TEXTO-FONTE:
▶
O Estado e o crime organizado

LUIZ ANTONIO GUIMARÃES MARREY

O Estado de Direito democrático pressupõe, como uma de suas características essenciais, o monopólio legítimo do uso da força. Esse monopólio, consentido pela sociedade, deve ser exercitado segundo regras prefixadas, estabelecidas em lei, o que o diferencia do simples exercício da força bruta, própria de criminosos e organizações a eles ligadas.
O exercício da repressão penal não deve ser associado a regimes autoritários, já que constitui fator indispensável à tranquilidade social e à solução pacífica dos conflitos, não podendo a democracia dele prescindir.
O assassinato do promotor de Justiça Francisco José Lins do Rego, em Belo Horizonte, em janeiro de 2002, e do juiz de direito Antonio José Machado Dias, em Presidente Prudente, na semana retrasada, significaram inequívoco desafio ao Estado e às suas instituições. E induzem a uma reflexão sobre como lidar, no regime democrático, com organizações criminosas que se atrevem a atacar a autoridade estatal.
A sociedade brasileira não mais tolera que, diante de episódios graves e lamentáveis como esses, a reação do Estado se limite a declarações retóricas de propósitos, sem nenhuma efetividade prática.
◀
DADOS DA LISTAGEM:
▶
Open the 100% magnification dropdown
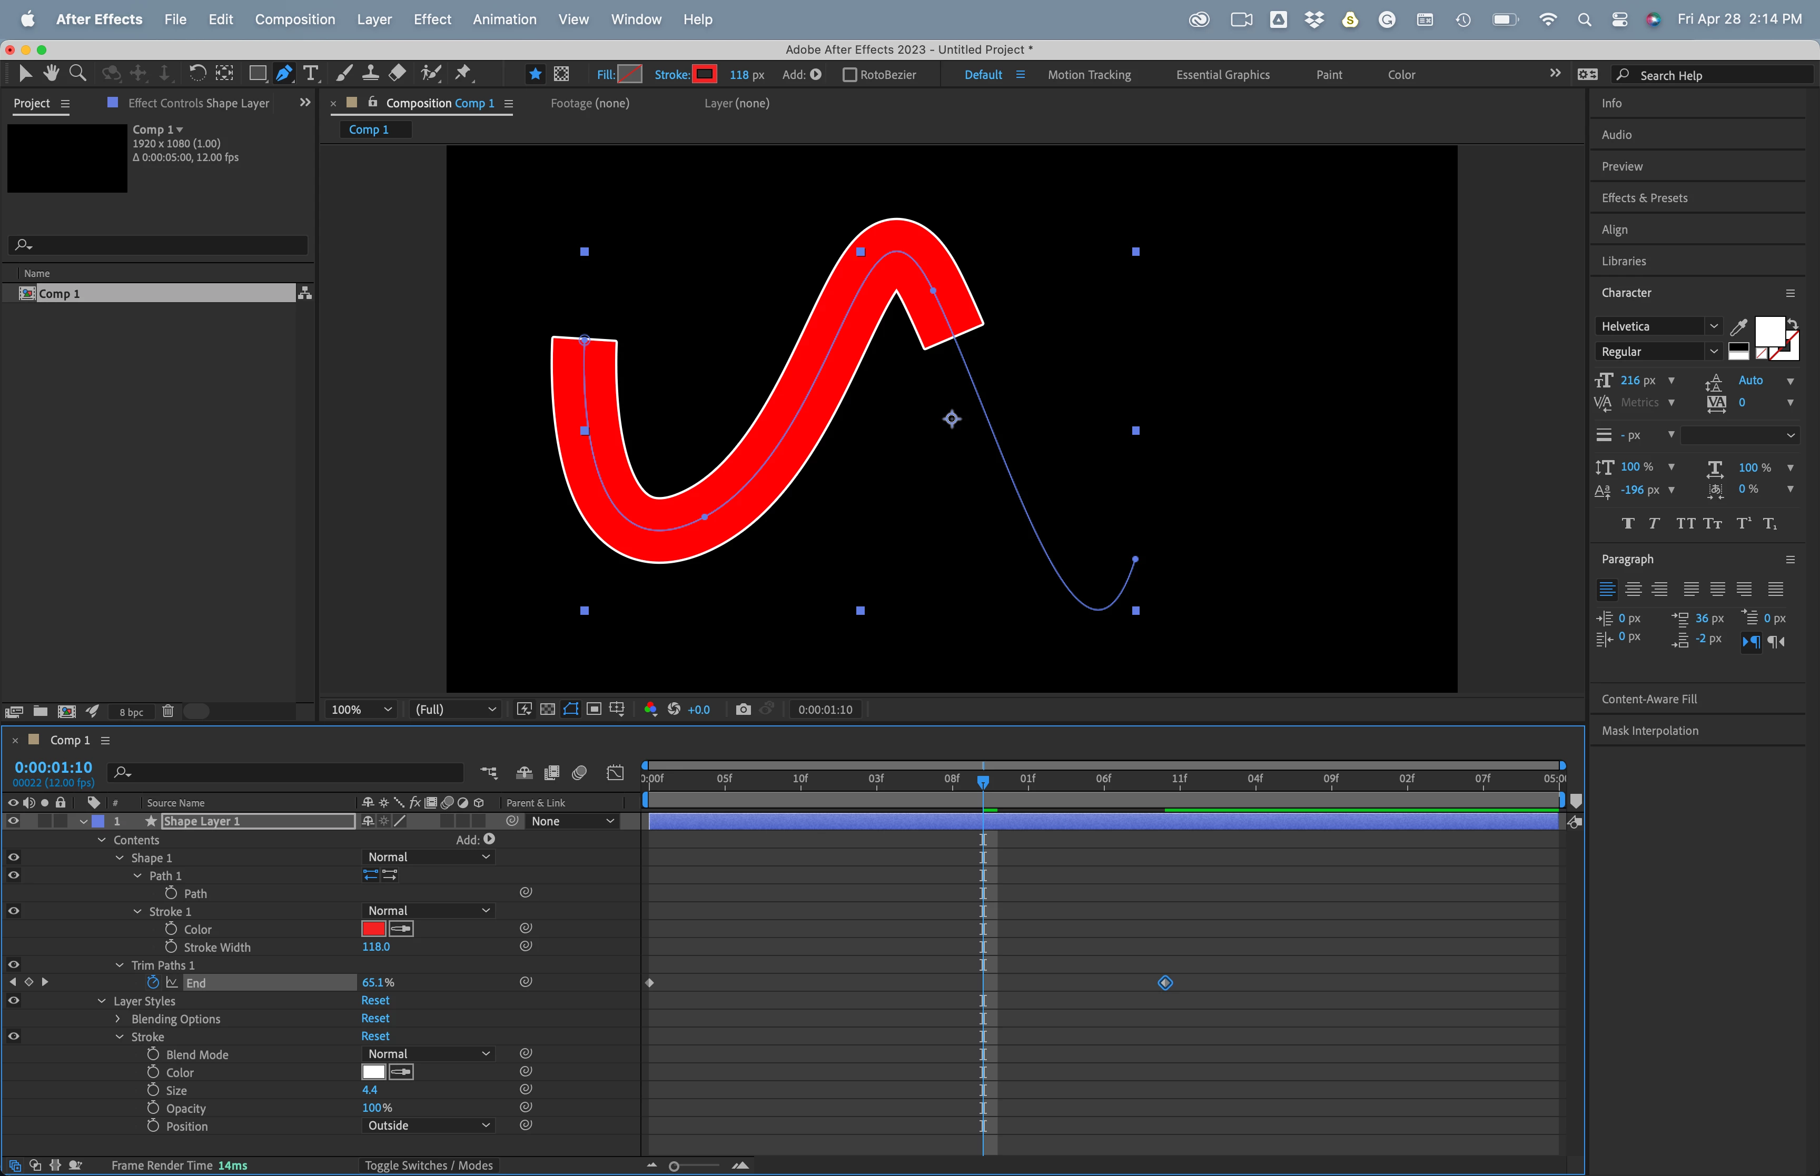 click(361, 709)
◀
LISTA DE TAREFAS:
[1] Transcreva do texto-fonte o trecho que vai de "O assassinato do" até "a autoridade estatal.".
[2] De acordo com o texto-fonte, em que cidade foi assassinado o juiz de direito Antonio José Machado Dias?
A listagem é um material independente do texto-fonte.

GABARITO:
[1]
O assassinato do promotor de Justiça Francisco José Lins do Rego, em Belo Horizonte, em janeiro de 2002, e do juiz de direito Antonio José Machado Dias, em Presidente Prudente, na semana retrasada, significaram inequívoco desafio ao Estado e às suas instituições. E induzem a uma reflexão sobre como lidar, no regime democrático, com organizações criminosas que se atrevem a atacar a autoridade estatal.

[2] Em Presidente Prudente.